Search code examples
phpxmlutf-8disqus

XML read error because of bad UTF8 encoding


I'm trying to create a script to export my comments to Disqus and, in order to do that, I need to make a huge XML file.

I have a problem with encodement in UTF 8. It's supposed that the file is in UTF-8 but I need to make utf8_decode in order to have my Spanish elements shown properly.

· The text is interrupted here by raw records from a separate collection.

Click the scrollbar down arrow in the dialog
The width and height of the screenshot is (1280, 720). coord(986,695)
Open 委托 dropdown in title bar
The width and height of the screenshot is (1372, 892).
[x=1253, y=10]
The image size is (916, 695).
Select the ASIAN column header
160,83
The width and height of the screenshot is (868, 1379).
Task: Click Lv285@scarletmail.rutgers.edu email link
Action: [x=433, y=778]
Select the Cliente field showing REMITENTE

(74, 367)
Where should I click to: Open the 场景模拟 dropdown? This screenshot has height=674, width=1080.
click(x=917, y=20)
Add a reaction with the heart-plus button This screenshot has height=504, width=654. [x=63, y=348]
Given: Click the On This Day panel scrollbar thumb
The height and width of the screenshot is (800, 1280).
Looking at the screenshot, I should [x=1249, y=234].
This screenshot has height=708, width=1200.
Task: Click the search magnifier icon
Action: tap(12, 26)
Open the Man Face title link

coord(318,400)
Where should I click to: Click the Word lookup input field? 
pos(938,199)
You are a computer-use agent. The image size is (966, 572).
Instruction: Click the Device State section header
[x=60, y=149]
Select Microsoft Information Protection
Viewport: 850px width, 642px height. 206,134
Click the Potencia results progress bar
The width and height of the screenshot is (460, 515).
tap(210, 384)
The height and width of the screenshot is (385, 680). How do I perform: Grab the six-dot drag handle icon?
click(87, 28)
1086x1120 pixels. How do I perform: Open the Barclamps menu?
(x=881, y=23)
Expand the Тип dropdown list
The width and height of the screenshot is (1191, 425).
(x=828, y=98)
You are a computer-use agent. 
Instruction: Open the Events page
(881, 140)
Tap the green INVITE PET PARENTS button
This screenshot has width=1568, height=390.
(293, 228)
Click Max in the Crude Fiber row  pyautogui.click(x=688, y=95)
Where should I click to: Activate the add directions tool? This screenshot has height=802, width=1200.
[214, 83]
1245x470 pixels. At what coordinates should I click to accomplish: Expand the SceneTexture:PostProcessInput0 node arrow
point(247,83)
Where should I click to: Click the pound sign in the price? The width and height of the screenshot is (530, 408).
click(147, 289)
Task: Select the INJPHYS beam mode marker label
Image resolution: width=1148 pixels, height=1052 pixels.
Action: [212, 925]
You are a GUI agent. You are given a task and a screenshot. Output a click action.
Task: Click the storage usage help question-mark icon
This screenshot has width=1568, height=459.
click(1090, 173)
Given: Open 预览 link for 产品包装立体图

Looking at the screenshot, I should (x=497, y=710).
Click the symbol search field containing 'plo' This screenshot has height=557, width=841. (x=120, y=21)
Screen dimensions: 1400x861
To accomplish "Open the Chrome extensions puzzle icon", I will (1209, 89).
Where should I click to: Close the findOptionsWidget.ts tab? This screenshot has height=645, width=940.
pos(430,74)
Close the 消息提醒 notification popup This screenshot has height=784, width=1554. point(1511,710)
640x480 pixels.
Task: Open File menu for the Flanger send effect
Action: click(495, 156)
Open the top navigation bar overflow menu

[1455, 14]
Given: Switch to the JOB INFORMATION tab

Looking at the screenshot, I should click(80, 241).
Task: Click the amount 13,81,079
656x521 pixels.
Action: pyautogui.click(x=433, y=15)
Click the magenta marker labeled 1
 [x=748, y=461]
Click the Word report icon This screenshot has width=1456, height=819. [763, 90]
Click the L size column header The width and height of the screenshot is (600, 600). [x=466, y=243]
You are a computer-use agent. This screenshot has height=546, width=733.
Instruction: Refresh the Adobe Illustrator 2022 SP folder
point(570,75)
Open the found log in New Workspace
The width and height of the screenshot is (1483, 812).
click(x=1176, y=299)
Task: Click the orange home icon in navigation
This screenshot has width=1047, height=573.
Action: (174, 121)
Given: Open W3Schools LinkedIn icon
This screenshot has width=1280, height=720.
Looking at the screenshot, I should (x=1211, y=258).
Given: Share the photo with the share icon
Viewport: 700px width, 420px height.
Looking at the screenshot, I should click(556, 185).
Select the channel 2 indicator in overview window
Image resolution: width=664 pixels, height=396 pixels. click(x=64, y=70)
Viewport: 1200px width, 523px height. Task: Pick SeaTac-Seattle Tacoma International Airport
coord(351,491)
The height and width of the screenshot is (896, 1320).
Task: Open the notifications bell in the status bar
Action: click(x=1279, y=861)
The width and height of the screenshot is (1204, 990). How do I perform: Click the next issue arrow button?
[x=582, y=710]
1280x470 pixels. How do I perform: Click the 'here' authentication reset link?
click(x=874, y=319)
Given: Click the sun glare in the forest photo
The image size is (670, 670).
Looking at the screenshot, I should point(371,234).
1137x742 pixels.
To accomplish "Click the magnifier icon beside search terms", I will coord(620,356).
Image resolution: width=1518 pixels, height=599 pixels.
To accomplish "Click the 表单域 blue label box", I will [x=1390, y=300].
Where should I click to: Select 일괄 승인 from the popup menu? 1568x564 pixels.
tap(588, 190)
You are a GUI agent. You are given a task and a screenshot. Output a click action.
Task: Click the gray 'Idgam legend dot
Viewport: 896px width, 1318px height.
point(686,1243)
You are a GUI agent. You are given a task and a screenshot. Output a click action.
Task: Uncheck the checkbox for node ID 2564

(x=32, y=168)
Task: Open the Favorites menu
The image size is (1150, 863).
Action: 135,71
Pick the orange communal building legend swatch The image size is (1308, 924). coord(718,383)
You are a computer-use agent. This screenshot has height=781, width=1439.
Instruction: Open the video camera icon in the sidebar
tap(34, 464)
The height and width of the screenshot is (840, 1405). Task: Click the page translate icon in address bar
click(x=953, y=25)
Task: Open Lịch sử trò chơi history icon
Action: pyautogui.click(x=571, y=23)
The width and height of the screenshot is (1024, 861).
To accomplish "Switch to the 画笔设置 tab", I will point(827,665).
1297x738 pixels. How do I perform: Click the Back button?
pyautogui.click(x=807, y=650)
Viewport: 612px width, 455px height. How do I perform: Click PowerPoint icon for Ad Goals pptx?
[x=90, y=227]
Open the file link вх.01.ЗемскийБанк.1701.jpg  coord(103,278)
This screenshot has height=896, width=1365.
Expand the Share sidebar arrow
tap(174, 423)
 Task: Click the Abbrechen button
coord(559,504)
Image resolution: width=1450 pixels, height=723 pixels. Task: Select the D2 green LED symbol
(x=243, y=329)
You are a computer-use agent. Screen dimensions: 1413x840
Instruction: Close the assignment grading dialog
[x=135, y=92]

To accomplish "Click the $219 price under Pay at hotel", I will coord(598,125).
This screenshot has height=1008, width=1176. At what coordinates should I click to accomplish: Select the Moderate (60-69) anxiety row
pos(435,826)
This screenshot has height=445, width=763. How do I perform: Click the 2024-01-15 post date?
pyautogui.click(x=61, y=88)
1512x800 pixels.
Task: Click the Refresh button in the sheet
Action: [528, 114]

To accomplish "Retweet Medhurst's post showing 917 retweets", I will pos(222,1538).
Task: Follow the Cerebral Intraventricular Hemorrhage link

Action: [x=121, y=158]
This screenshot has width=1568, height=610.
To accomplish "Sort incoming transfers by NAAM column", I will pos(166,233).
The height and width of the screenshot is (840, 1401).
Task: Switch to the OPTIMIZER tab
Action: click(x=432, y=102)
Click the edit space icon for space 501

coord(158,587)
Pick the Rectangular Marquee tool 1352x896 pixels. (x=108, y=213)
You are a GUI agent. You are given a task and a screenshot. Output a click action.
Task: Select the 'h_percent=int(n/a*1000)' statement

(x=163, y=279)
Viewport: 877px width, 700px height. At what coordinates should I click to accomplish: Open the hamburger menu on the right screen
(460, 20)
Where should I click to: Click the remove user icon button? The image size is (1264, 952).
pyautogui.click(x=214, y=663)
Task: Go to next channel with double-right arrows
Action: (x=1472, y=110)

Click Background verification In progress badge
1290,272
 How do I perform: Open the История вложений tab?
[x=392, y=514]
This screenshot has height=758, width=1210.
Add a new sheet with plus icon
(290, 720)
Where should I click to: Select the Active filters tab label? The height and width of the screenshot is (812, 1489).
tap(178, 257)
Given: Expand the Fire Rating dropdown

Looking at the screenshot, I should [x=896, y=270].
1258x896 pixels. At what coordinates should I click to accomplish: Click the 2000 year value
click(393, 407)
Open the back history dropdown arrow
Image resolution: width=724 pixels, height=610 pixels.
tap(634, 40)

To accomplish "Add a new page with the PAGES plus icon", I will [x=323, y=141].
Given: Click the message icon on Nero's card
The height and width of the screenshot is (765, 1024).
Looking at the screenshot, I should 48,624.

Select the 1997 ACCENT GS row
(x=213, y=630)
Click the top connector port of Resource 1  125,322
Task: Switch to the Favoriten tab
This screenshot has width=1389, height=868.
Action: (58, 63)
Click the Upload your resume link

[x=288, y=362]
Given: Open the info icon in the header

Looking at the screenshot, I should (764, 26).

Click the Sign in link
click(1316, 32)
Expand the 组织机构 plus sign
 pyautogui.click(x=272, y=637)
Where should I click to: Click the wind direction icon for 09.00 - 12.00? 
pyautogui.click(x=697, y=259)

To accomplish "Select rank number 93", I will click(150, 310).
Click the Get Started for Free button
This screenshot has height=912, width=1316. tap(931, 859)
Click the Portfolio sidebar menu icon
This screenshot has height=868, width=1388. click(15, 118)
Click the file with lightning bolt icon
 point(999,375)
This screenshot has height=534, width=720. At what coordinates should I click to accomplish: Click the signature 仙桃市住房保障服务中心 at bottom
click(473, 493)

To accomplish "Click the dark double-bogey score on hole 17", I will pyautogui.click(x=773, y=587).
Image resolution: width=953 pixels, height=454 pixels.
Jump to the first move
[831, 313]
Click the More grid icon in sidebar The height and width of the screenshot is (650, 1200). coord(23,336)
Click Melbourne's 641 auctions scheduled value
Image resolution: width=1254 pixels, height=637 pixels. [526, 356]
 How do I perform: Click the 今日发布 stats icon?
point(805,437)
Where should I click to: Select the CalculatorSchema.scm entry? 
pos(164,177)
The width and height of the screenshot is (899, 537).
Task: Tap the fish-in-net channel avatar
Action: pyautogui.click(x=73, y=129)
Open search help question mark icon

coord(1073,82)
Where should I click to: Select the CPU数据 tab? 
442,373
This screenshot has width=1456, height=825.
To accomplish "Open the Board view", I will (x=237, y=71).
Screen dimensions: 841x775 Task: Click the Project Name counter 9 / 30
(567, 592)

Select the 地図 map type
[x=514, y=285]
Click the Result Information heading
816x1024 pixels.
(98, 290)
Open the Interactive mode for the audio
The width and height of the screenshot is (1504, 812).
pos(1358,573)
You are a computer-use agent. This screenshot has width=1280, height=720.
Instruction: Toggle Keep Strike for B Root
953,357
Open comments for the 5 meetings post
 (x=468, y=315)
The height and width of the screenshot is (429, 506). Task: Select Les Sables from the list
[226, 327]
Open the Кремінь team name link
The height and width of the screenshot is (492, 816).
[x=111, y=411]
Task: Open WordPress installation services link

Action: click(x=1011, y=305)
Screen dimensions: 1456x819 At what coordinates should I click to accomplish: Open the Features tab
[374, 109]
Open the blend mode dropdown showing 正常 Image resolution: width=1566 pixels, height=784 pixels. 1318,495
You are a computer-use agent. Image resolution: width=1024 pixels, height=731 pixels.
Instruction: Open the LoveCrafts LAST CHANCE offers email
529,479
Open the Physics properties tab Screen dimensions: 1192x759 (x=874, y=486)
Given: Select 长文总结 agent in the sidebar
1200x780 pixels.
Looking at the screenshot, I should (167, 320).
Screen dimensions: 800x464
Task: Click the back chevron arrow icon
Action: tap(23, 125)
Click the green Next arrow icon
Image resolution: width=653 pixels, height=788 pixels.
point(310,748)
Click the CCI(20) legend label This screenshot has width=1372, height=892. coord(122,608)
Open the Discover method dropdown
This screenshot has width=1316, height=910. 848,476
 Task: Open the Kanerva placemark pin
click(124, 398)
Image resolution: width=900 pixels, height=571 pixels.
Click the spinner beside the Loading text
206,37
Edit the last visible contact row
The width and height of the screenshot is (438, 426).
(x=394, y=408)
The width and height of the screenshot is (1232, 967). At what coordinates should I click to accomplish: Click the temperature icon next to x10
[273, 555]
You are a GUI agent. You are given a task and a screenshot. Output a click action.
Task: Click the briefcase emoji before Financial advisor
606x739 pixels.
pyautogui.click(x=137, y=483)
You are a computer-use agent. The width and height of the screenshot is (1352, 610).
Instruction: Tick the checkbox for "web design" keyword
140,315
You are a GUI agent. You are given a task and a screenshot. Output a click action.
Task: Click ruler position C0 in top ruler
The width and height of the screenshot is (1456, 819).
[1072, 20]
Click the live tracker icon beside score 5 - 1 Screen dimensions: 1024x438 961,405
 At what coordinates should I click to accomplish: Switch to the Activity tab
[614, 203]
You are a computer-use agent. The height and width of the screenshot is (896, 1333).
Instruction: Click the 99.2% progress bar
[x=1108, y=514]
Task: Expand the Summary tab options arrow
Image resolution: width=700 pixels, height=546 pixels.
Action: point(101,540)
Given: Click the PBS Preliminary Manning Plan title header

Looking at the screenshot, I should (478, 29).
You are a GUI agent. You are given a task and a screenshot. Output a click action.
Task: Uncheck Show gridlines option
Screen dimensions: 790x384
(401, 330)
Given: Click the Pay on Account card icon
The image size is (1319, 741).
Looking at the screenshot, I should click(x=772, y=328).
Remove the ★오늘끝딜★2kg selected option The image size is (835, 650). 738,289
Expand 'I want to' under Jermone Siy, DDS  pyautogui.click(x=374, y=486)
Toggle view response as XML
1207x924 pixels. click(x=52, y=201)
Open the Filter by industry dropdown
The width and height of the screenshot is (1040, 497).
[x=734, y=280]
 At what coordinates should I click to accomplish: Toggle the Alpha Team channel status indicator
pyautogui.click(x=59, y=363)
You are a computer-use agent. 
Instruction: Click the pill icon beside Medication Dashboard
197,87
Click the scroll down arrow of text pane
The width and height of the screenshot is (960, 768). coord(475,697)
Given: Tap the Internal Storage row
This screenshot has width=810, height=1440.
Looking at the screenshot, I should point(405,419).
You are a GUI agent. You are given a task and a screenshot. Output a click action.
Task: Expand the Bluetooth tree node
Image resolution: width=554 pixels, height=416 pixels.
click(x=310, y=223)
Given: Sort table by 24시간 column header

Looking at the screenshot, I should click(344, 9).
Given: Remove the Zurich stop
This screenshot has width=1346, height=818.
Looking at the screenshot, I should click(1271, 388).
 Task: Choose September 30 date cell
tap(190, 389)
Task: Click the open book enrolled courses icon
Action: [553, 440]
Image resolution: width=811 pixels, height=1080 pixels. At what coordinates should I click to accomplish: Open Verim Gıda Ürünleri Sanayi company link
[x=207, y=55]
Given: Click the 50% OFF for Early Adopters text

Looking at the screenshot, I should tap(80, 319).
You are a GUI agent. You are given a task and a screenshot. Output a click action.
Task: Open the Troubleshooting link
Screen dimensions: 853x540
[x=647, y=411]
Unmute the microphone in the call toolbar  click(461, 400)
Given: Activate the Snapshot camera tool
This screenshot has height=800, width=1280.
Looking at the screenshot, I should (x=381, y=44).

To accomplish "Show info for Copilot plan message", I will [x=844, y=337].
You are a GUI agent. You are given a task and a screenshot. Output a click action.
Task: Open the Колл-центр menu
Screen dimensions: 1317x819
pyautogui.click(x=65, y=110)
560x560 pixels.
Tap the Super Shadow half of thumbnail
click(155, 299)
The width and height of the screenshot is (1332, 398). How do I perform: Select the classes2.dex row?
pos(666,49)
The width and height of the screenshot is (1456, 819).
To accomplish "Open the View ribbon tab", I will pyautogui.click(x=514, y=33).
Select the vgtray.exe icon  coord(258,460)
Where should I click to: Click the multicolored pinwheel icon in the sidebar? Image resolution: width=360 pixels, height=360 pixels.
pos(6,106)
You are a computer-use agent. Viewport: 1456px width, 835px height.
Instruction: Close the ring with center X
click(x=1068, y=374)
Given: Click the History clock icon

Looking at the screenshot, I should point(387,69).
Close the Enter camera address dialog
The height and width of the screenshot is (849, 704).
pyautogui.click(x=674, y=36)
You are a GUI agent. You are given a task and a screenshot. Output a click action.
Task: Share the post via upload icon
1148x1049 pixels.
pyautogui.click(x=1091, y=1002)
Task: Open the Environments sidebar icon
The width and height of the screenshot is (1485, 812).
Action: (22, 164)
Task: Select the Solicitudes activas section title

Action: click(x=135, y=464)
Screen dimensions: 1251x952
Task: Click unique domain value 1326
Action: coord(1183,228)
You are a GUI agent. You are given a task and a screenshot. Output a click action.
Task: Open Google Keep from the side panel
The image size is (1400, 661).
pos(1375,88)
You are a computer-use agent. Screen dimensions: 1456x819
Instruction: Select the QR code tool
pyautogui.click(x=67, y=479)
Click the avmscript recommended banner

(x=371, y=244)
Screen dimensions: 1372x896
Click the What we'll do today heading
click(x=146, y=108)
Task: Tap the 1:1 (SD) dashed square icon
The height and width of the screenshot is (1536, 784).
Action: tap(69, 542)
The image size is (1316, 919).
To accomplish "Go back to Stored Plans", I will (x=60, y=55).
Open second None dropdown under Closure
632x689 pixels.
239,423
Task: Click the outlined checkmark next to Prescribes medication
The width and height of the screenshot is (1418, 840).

The file generated is like that:

<?xml version="1.0" encoding="UTF-8"?>
<rss version="2.0"
    xmlns:content="http://purl.org/rss/1.0/modules/content/"
    xmlns:dsq="http://www.disqus.com/"
    xmlns:dc="http://purl.org/dc/elements/1.1/"
    xmlns:wp="http://wordpress.org/export/1.0/"
>
<channel>
    <wp:comment>
        <wp:comment_id>26</wp:comment_id>
        <wp:comment_author>KA_DIE</wp:comment_author>
        <wp:comment_author_email> </wp:comment_author_email>
        <wp:comment_author_url></wp:comment_author_url>
        <wp:comment_author_IP> </wp:comment_author_IP>
        <wp:comment_date_gmt>2009-07-16 18:53:19</wp:comment_date_gmt>
        <wp:comment_content><![CDATA[WTF TEH Gladios en español <br />tnx tnx <br />me usta mucho esa web estoy pendiente mucho se su actualziacion es buen saber ke esta en español <br />x que solo entendia el 80, 90% de la paguina jiji]]></wp:comment_content>
        <wp:comment_approved>1</wp:comment_approved>
        <wp:comment_parent>0</wp:comment_parent>
    </wp:comment>
</channel>
</rss>

Deleted data for security reasons such as IP or email. As you can see, it contains "ñ" letter. But the XML shown throws an error:

XML read error: bad composed

I don't know the exactly translation but it crash in the content line. The code is generated with this:

public function generateXmlElement (){
            $xml = "<wp:comment>
                        <wp:comment_id>$this->id</wp:comment_id>
                        <wp:comment_author>$this->author</wp:comment_author>
                        <wp:comment_author_email>$this->author_email</wp:comment_author_email>
                        <wp:comment_author_url>$this->author_url</wp:comment_author_url>
                        <wp:comment_author_IP>$this->author_ip</wp:comment_author_IP>
                        <wp:comment_date_gmt>$this->date</wp:comment_date_gmt>
                        <wp:comment_content><![CDATA[$this->content]]></wp:comment_content>
                        <wp:comment_approved>$this->approved</wp:comment_approved>
                        <wp:comment_parent>0</wp:comment_parent>
            </wp:comment>";
            return $xml;
        }

And then fwrite to a file.

Do you know what should be the problem?


Solution

  • You should be using a proper XML library to generate XML. LibXML2 comes bundled with PHP and is accessible from PHP's DOM API. That will handle the encoding issues, among other things. As is usually the case with such things, it's an upfront learning investment the benefit of which will not immediately be clear. But a benefit there is.